··· PROVIDED TEXT
The payment of interest on and principal of this Note will be the joint and several obligation of the Borrowers.
The Borrowers will pay interest on this Note is an amount equal to the Exchange Note Interest Payment Amount until the principal of this Note is paid or made available for payment. The amount of interest due on this Note on each Payment Date will be calculated on the basis of this Note Balance outstanding on the prior Payment Date (after giving effect to payments of principal made on the prior Payment Date), and will be subject to certain limitations in Section 2.4 of the Exchange Note Supplement.
The interest on and principal of this Note are payable in coin or currency of the United States of America that at the time of payment is legal tender for payment of public and private debts. All payments made by the Borrowers for this Note will be applied to interest on and principal of this Note in the manner stated in the Exchange Note Supplement.
Unless the certificate of authentication on this Note has been executed by the Administrative Agent whose name appears below by manual signature, this Note will not have the benefit of the Credit and Security Agreement or the Exchange Note Supplement or be valid or obligatory for any purpose.
EA-3
This Note is one of the duly authorized issue of Exchange Notes, which may be issued under the Credit and Security Agreement and the Exchange Note Supplement, to which reference is made for a statement of the respective rights and obligations of the Borrowers, the Lender, the Servicer, the Administrative Agent, the Collateral Agent and the Exchange Noteholder. This Note is subject to the Credit and Security Agreement and the Exchange Note Supplement. If there is a conflict between this Note, the Credit and Security Agreement and the Exchange Note Supplement, the Exchange Note Supplement will govern.
Interest on and principal of this Note will be payable according to the order of priority in Section __ of the Exchange Note Supplement.
Principal of this Note will be payable on each Payment Date in an amount equal to this Note Principal Payment Amount for the Payment Date. "Payment Date" means the 15th day of each calendar month or, if the day is not a Business Day, the next Business Day, starting in [ ] [ ].
The entire unpaid principal amount of this Note will be due and payable on this Note Final Scheduled Payment Date. The entire unpaid principal amount of the Notes will be due and payable on the date on which an Exchange Note Event of Default for this Note has occurred and is continuing and the Noteholder has declared, the Note to be, or on which such amounts have automatically become, immediately due and payable in the manner stated in the Credit and Security Agreement.
Payments of interest on this Note on each Payment Date, together with the installment of principal not in full payment of this Note, will be made to the account of the Noteholder either by wire transfer to the account of the Noteholder or an account designated by the Noteholder at a bank or other entity having proper facilities therefor if the Noteholder has given to the Exchange Note Registrar proper written instructions at least five Business Days before the Payment Date or, if not, by check mailed first-class mail postage paid to the Noteholder's address as it appears on the Exchange Note Register, except that the final installment of principal payable on this Note on a Payment Date or this Note Final Scheduled Payment Date will be payable only on the presentation and surrender of this Note in the manner in Section 4.7(b) of the Credit and Security Agreement. Those payments will be made without requiring that this Note be submitted for notation of payment. Any reduction in the principal amount of this Note effected by payments made on a Payment-Date will bind future Exchange Noteholders of this Note and of an Exchange Note issued on the registration of transfer or in exchange of this Note or in place of this Note, whether or not noted on this Note. If funds are expected to be available, as stated in the Exchange Note Supplement and the Credit and Security Agreement, for payment in full of the then remaining unpaid principal amount of this Note on a Payment Date, then the Administrative Agent will notify the Noteholder of the date on which the Borrowers expects that the final installment of interest on and principal of this Note will be paid no later than five days before that date. The notice will state that the final installment will be payable only on presentation and surrender of this Note and will state the place where this Note may be presented and surrendered for payment of the installment.
······
··· DATA EXTRACT
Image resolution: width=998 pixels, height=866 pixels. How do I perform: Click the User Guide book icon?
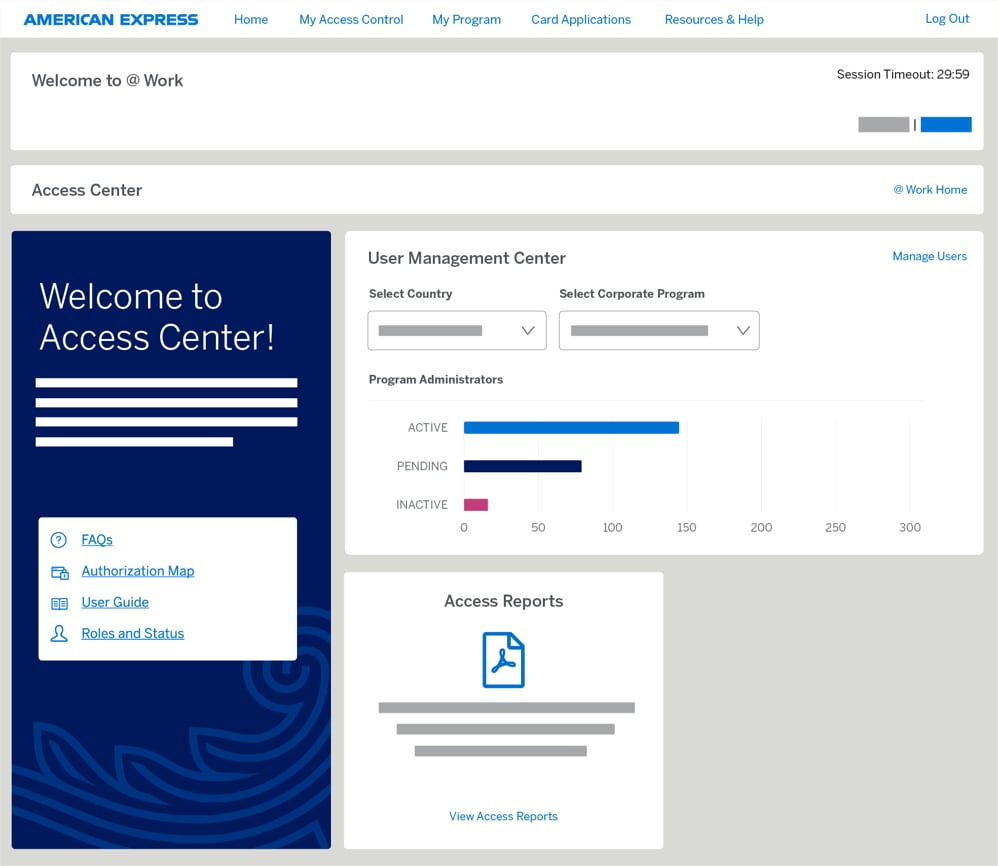[x=59, y=603]
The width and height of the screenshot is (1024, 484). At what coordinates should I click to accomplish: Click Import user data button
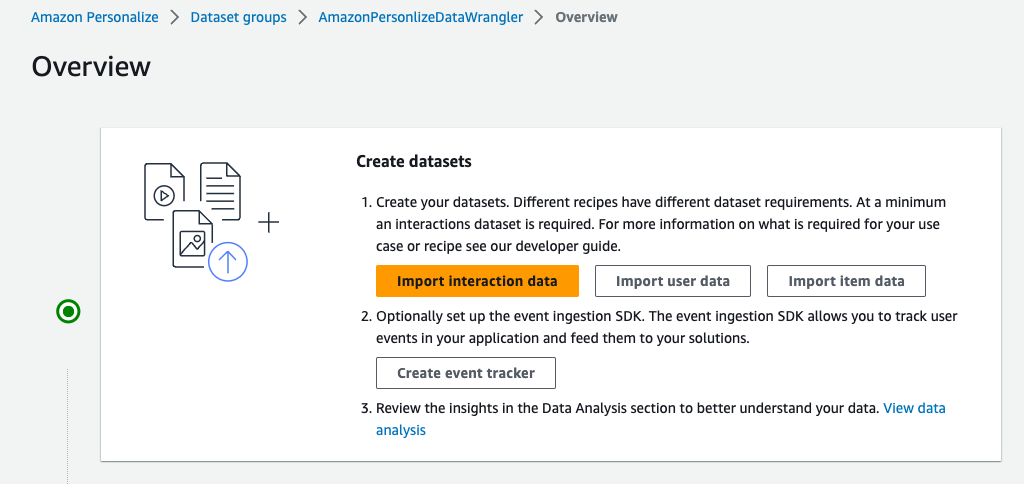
······
[EXERCISE BRIEF] Can you print, word for word, everything in the exchange note text from "Principal of this Note will be payable on" down to "starting in [ ] [ ]."? Work from the exchange note text alone, setting the material aside.

[COMPLETED EXERCISE]
Principal of this Note will be payable on each Payment Date in an amount equal to this Note Principal Payment Amount for the Payment Date. "Payment Date" means the 15th day of each calendar month or, if the day is not a Business Day, the next Business Day, starting in [ ] [ ].